Culaccino’s Chef Frank Pullara and His Culinary Imprint on Main Street

The northeast side of downtown Franklin has expanded to include Harpeth Square, a vibrant retail center bringing new businesses and can’t-miss shops to Franklin, including a luxury hotel, a European-inspired bakeshop, apartments, and more.

During the construction of Harpeth Square, chef Frank Pullara saw past the debris and got to work on his plans for opening a new restaurant, a place where Franklin locals and visitors alike can gather around for a glass of wine and elevated Italian cuisine. 

In early 2021, Culaccino opened its doors on Main Street. We caught up with Chef Frank to learn more about his background and inspiration behind the eatery. 

Q: Walk me through your backstory and early culinary career.

Cooking always came naturally to me; I’ve always been intrigued about it since I was a little boy going back to eight or 10 years old. I always watched my mom and grandma cook. I got into the restaurant business my junior year in high school, and I gave up my other passion, which was soccer. 

The early years were a lot of hard work, a lot of hours, and a lot of sacrifices. I did an apprenticeship program, then became a kitchen supervisor, sous chef, and chef du cuisine. When I moved from Wisconsin to Florida, I actually took a step down in title to learn.

Q: What initially brought you to Franklin? 

I grew up in Mequon, Wisconsin; then, I moved to Naples, Florida, to work as an operating partner with my cousin. Then, I branched out on my own here. My wife and I really liked this area. I was looking at other areas to open, and after walking this street, seeing all of the people that were so welcoming and inviting, it reminded me of Wisconsin. That’s what brought us to Franklin.

Q: What was your inspiration behind launching Culaccino?

I’m Sicilian, so Italian food is what I grew up eating. It was my comfort food. I knew I wanted an Italian restaurant, but I wanted to have that industrial, sort of modern feel to it so it would be warm and inviting to people but not so open. When I first saw this spot, there were no windows, and it was all gravel. The building still had insulation outside of it.

Culaccino means the watermark left by a glass. Or, leaving an imprint. My hope is that we will be leaving an imprint on the people that come visit us. 

Q: What do you hope to convey through the food here? Through the atmosphere?

My main thing, especially in a community like this, is that I want people to feel like this place is an extension of their home.
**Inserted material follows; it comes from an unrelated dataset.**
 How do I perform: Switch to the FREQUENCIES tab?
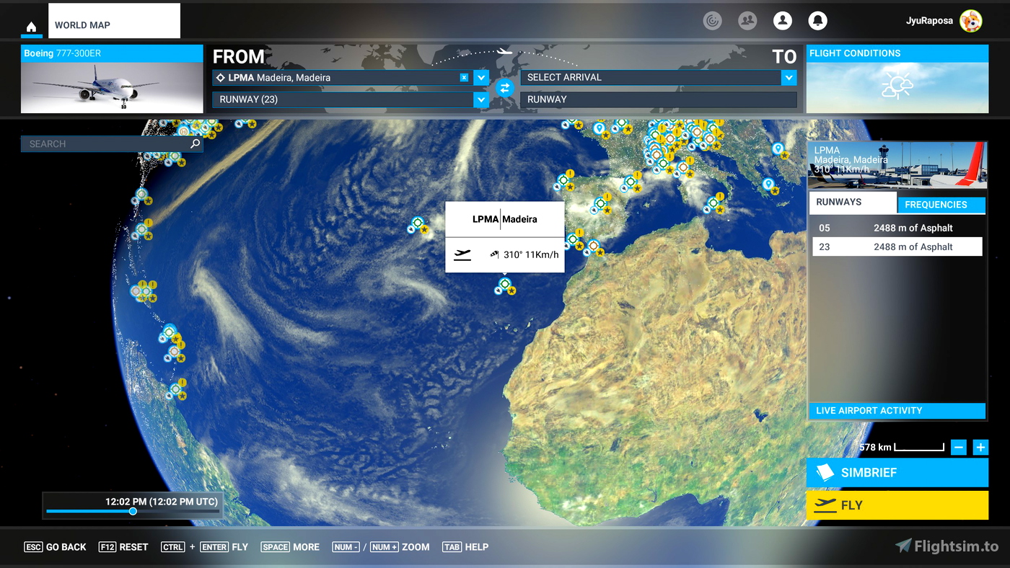click(941, 205)
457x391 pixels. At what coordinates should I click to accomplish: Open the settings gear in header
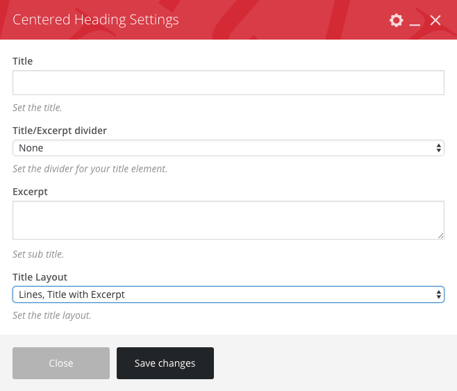[396, 20]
I want people to come here, feel relaxed, enjoy great food and great wine with great service, and feel comfortable coming here. We want to be that local neighborhood spot.

Q: What’s next for you?

We are expanding! After two years, we’re opening up another concept right across the street, a sister restaurant. There will be Italian influence to it, but it’s not an Italian/pasta spot. 

Q: What advice do you have for budding chefs or our readers at home?

I’m not a cookbook person; I cook from the heart. I always say a teaspoon of this, a teaspoon of that, plus heart. Cook from your heart, and whatever happens, happens.